> Given problem
Can you write out the data below again, substituting "Where do I tap to" for every "Where should I click to" and leaving everything else unchanged?

> Information provided
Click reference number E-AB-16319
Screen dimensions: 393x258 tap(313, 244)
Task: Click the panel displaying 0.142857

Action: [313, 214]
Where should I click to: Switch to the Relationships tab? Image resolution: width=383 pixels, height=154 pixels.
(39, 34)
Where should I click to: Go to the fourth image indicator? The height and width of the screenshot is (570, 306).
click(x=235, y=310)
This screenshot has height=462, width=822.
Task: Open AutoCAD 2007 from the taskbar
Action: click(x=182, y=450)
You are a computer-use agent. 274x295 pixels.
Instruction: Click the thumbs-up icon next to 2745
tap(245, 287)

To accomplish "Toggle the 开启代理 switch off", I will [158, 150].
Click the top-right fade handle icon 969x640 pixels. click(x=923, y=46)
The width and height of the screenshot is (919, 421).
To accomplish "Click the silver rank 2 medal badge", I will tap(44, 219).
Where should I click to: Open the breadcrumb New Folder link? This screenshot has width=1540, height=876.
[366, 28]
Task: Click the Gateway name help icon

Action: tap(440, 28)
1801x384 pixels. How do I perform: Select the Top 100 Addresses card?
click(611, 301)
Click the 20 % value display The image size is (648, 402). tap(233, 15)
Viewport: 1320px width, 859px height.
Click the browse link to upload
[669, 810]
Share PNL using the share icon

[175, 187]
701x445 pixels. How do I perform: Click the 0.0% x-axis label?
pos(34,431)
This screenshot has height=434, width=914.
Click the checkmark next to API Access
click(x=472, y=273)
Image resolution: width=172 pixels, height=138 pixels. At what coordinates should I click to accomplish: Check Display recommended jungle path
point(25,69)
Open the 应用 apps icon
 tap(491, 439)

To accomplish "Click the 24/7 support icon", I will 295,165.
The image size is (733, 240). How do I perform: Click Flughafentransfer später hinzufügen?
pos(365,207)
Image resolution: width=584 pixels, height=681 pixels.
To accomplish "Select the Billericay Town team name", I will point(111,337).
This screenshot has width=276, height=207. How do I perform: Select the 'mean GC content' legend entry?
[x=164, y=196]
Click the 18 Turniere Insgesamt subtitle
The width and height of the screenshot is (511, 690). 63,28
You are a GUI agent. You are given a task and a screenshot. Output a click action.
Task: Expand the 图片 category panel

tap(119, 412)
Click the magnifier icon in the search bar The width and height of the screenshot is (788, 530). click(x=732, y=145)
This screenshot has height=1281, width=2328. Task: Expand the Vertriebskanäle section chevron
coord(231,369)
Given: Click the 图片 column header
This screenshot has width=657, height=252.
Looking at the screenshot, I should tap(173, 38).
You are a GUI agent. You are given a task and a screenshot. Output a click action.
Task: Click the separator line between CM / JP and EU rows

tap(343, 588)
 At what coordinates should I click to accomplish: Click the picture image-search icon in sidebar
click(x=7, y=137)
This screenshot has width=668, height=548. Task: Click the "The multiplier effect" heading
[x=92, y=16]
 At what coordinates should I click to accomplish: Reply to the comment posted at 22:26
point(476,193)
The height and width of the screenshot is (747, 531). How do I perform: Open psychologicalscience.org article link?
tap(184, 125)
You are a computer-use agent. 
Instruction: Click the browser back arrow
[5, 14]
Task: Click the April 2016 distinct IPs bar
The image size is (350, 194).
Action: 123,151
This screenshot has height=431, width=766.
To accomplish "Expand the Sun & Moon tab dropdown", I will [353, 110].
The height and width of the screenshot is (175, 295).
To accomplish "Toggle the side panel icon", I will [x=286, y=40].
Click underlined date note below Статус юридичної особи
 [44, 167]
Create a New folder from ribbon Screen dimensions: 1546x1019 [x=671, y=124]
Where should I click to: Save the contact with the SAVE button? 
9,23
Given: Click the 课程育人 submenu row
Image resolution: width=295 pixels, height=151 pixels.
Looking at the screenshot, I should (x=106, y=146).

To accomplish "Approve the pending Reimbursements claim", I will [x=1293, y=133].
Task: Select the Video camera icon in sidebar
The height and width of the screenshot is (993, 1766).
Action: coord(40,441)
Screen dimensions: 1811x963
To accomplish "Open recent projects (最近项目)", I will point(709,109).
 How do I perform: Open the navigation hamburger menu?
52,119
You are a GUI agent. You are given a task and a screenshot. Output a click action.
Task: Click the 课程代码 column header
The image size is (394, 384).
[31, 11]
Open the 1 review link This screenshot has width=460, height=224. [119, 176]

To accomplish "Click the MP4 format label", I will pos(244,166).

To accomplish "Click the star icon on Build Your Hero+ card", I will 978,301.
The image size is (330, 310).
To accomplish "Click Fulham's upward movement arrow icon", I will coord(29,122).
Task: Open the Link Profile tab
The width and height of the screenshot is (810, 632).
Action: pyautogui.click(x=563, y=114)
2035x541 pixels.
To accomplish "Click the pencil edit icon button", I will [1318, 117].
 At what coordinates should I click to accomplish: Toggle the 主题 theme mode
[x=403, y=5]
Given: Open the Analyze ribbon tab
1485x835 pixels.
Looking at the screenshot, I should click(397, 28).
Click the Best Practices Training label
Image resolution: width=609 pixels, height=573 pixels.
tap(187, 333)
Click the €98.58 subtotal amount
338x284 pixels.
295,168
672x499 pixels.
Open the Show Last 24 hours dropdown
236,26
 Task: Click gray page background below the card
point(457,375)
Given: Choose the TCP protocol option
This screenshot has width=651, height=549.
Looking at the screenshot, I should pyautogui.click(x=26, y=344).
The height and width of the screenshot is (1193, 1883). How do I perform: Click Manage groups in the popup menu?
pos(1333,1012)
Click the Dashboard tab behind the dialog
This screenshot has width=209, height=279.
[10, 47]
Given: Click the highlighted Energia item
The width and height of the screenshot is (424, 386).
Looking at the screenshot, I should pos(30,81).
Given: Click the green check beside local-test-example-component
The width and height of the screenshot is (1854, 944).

> Result
Click reference number E-AB-16319
Screen dimensions: 393x258 tap(313, 244)
Task: Click the panel displaying 0.142857

Action: [313, 214]
Where do I tap to: Switch to the Relationships tab? Image resolution: width=383 pixels, height=154 pixels.
(39, 34)
Where do I tap to: Go to the fourth image indicator? The height and width of the screenshot is (570, 306).
click(x=235, y=310)
This screenshot has height=462, width=822.
Task: Open AutoCAD 2007 from the taskbar
Action: click(x=182, y=450)
You are a computer-use agent. 274x295 pixels.
Instruction: Click the thumbs-up icon next to 2745
tap(245, 287)

To accomplish "Toggle the 开启代理 switch off", I will [158, 150].
Click the top-right fade handle icon 969x640 pixels. click(x=923, y=46)
The width and height of the screenshot is (919, 421).
To accomplish "Click the silver rank 2 medal badge", I will tap(44, 219).
Where do I tap to: Open the breadcrumb New Folder link? This screenshot has width=1540, height=876.
[366, 28]
Task: Click the Gateway name help icon

Action: tap(440, 28)
1801x384 pixels. How do I perform: Select the Top 100 Addresses card?
click(611, 301)
Click the 20 % value display The image size is (648, 402). tap(233, 15)
Viewport: 1320px width, 859px height.
Click the browse link to upload
[669, 810]
Share PNL using the share icon

[175, 187]
701x445 pixels. How do I perform: Click the 0.0% x-axis label?
pos(34,431)
This screenshot has height=434, width=914.
Click the checkmark next to API Access
click(x=472, y=273)
Image resolution: width=172 pixels, height=138 pixels. At what coordinates should I click to accomplish: Check Display recommended jungle path
point(25,69)
Open the 应用 apps icon
 tap(491, 439)

To accomplish "Click the 24/7 support icon", I will 295,165.
The image size is (733, 240). How do I perform: Click Flughafentransfer später hinzufügen?
pos(365,207)
Image resolution: width=584 pixels, height=681 pixels.
To accomplish "Select the Billericay Town team name", I will point(111,337).
This screenshot has width=276, height=207. How do I perform: Select the 'mean GC content' legend entry?
[x=164, y=196]
Click the 18 Turniere Insgesamt subtitle
The width and height of the screenshot is (511, 690). 63,28
You are a GUI agent. You are given a task and a screenshot. Output a click action.
Task: Expand the 图片 category panel

tap(119, 412)
Click the magnifier icon in the search bar The width and height of the screenshot is (788, 530). click(x=732, y=145)
This screenshot has height=1281, width=2328. Task: Expand the Vertriebskanäle section chevron
coord(231,369)
Given: Click the 图片 column header
This screenshot has width=657, height=252.
Looking at the screenshot, I should tap(173, 38).
You are a GUI agent. You are given a task and a screenshot. Output a click action.
Task: Click the separator line between CM / JP and EU rows

tap(343, 588)
 At what coordinates should I click to accomplish: Click the picture image-search icon in sidebar
click(x=7, y=137)
This screenshot has width=668, height=548. Task: Click the "The multiplier effect" heading
[x=92, y=16]
 At what coordinates should I click to accomplish: Reply to the comment posted at 22:26
point(476,193)
The height and width of the screenshot is (747, 531). How do I perform: Open psychologicalscience.org article link?
tap(184, 125)
You are a computer-use agent. 
Instruction: Click the browser back arrow
[5, 14]
Task: Click the April 2016 distinct IPs bar
The image size is (350, 194).
Action: 123,151
This screenshot has height=431, width=766.
To accomplish "Expand the Sun & Moon tab dropdown", I will [353, 110].
The height and width of the screenshot is (175, 295).
To accomplish "Toggle the side panel icon", I will [x=286, y=40].
Click underlined date note below Статус юридичної особи
 [44, 167]
Create a New folder from ribbon Screen dimensions: 1546x1019 [x=671, y=124]
Where do I tap to: Save the contact with the SAVE button? 
9,23
Given: Click the 课程育人 submenu row
Image resolution: width=295 pixels, height=151 pixels.
Looking at the screenshot, I should (x=106, y=146).

To accomplish "Approve the pending Reimbursements claim", I will [x=1293, y=133].
Task: Select the Video camera icon in sidebar
The height and width of the screenshot is (993, 1766).
Action: coord(40,441)
Screen dimensions: 1811x963
To accomplish "Open recent projects (最近项目)", I will point(709,109).
 How do I perform: Open the navigation hamburger menu?
52,119
You are a GUI agent. You are given a task and a screenshot. Output a click action.
Task: Click the 课程代码 column header
The image size is (394, 384).
[31, 11]
Open the 1 review link This screenshot has width=460, height=224. [119, 176]

To accomplish "Click the MP4 format label", I will pos(244,166).

To accomplish "Click the star icon on Build Your Hero+ card", I will 978,301.
The image size is (330, 310).
To accomplish "Click Fulham's upward movement arrow icon", I will coord(29,122).
Task: Open the Link Profile tab
The width and height of the screenshot is (810, 632).
Action: pyautogui.click(x=563, y=114)
2035x541 pixels.
To accomplish "Click the pencil edit icon button", I will [1318, 117].
 At what coordinates should I click to accomplish: Toggle the 主题 theme mode
[x=403, y=5]
Given: Open the Analyze ribbon tab
1485x835 pixels.
Looking at the screenshot, I should click(397, 28).
Click the Best Practices Training label
Image resolution: width=609 pixels, height=573 pixels.
tap(187, 333)
Click the €98.58 subtotal amount
338x284 pixels.
295,168
672x499 pixels.
Open the Show Last 24 hours dropdown
236,26
 Task: Click gray page background below the card
point(457,375)
Given: Choose the TCP protocol option
This screenshot has width=651, height=549.
Looking at the screenshot, I should pyautogui.click(x=26, y=344).
The height and width of the screenshot is (1193, 1883). How do I perform: Click Manage groups in the popup menu?
pos(1333,1012)
Click the Dashboard tab behind the dialog
This screenshot has width=209, height=279.
[10, 47]
Given: Click the highlighted Energia item
The width and height of the screenshot is (424, 386).
Looking at the screenshot, I should pos(30,81).
Given: Click the green check beside local-test-example-component
The width and height of the screenshot is (1854, 944).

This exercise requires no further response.